With trajectories of information, all Western taxonomies and classifications cease to exist because matter, and bodies, start existing in the exact temporality, in which they are active (Irigaray & Marder, 2016). They exist in their momentary and local intra-actions and self-acknowledgements, and not in the hypothetical drawers they are expected to fit in according to Western science, indefinitely, from the day they are born until the day they die. The results of these exchanges are often artistic pieces, but also research papers, as well as material, theoretical and aesthetic experimentation. They combine the knowledge I have collected on the different frontiers that I inhabit. They also carry my personal experience and political statements, targeting my experiences with health, queerness, diaspora life, among others. 


The proposal of trajectories of information allows me to debunk, dis-organize, and re-shape Western taxonomies and categories that deny the freedom of matter to exist in its pure, chaotic, and complex way (Maldonado, 2020). The shapeshifting properties of matter are a proof of its anarchist (Goldman, 2016, Bookchin, 2022), self-organized and autopoietic (Maturana & Varela, 2012), decentralized (Zhen, 2020), queer and undisciplined (Preciado, 2019, Galindo, 2022) existence. I argue that it is due to its shapeshifting capacity, that matter and bodies survive and exist in unstable ecological, social and political  times (Morton, 2019) without any judgement, stratification, or closed taxonomy (Bookchin, 2022). Rather, matter exists in  collaborative and symbiotic networks (Margulis, 1998), desires (Goldman, 2016), and temporary and spacial self-acknowledgements (Butler, 2014). The theory of trajectories of information is proposed as speculative fiction (Haraway 2020, Le Guin & Haraway, 2020) rooted both in Western scientific knowledge, and in other non-western knowledge systems. Fiction enables this theory to be presented not solely as a research result, but also in the form of poems, performative actions, drawings, collections, among others.

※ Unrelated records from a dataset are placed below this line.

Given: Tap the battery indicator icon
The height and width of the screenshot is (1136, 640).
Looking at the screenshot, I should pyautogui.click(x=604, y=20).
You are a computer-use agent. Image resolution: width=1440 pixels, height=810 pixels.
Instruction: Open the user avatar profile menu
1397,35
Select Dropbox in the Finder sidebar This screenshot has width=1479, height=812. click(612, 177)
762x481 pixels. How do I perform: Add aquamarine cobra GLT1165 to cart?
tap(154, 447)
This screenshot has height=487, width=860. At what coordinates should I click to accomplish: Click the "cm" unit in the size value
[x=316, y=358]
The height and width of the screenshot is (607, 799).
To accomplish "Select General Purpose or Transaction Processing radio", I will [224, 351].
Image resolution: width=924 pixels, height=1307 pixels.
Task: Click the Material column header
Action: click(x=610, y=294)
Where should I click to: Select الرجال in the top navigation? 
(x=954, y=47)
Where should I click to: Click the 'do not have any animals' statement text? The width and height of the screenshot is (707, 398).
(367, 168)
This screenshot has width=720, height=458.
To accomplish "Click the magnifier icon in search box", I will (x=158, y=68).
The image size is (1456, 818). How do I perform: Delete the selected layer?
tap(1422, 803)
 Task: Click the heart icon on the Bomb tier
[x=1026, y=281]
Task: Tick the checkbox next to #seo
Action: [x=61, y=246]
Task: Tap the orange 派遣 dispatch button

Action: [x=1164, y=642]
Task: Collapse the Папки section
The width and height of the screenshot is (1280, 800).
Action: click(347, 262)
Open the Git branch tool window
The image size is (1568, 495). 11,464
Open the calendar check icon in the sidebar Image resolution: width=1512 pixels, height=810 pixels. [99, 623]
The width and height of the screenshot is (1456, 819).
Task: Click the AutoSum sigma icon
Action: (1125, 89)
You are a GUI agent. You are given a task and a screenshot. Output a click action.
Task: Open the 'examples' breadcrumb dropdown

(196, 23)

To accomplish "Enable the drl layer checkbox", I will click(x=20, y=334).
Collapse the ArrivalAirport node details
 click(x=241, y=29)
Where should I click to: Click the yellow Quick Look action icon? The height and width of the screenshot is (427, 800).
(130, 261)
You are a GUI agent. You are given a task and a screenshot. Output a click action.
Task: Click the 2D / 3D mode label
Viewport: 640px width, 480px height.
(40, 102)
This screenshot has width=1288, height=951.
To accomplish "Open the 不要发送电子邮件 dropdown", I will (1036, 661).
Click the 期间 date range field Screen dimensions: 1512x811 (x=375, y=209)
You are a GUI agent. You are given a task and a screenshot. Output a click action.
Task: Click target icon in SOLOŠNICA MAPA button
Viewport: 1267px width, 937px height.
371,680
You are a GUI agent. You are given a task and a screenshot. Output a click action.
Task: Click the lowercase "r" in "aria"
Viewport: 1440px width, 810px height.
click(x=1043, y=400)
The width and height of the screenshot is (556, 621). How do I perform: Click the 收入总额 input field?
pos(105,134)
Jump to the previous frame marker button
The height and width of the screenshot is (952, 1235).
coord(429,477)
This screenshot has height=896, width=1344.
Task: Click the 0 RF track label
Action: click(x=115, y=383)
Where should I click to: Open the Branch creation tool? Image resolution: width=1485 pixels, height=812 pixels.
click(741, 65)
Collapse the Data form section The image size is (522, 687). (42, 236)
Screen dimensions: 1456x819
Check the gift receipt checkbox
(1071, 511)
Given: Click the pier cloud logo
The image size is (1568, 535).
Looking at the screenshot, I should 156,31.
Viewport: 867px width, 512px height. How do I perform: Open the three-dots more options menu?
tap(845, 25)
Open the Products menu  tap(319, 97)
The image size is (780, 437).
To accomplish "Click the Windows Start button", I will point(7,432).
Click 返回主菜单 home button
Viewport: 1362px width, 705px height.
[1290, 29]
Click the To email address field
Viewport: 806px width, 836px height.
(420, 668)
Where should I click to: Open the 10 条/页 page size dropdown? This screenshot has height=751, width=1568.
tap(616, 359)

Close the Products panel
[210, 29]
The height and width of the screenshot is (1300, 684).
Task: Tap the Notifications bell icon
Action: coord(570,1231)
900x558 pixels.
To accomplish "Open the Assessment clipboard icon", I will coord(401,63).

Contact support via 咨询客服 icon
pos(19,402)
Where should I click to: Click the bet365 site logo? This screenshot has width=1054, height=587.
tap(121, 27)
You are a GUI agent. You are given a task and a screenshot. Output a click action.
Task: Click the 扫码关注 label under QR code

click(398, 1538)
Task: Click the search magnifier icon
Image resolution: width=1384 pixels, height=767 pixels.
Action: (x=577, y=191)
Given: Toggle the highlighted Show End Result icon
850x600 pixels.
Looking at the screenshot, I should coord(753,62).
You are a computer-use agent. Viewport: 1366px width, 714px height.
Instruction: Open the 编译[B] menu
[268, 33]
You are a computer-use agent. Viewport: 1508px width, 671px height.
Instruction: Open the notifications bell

These creative methods are a tool to critically engage with and re-shape Western systems of knowledge production, due to their open characteristics and non-academic languages, acknowledging sensible processes and practices, poetical, personal, and esthetical approximations to nature as valid tools for its comprehension. By adding aesthetics to closed systems, or, in other terms, by adding degrees of freedom (Maldonado & Mezza-García, 2016) to a close system, such as Western science, the system gains complexity: “Societies witness an increase in the degrees of freedom—which, by and large, is a positive feature—whilst experiencing transitions away from hierarchical control (Bar-Yam, 2019). This means that, increasingly, the world is becoming more and more unpredictable—at least by the means of the traditional models of classical science.” (Maldonado & Mezza-García, 2016:52), the system then approaches what life actually is: a system that only exists far from equilibrium, far from the classifications that Western knowledge has constructed for it.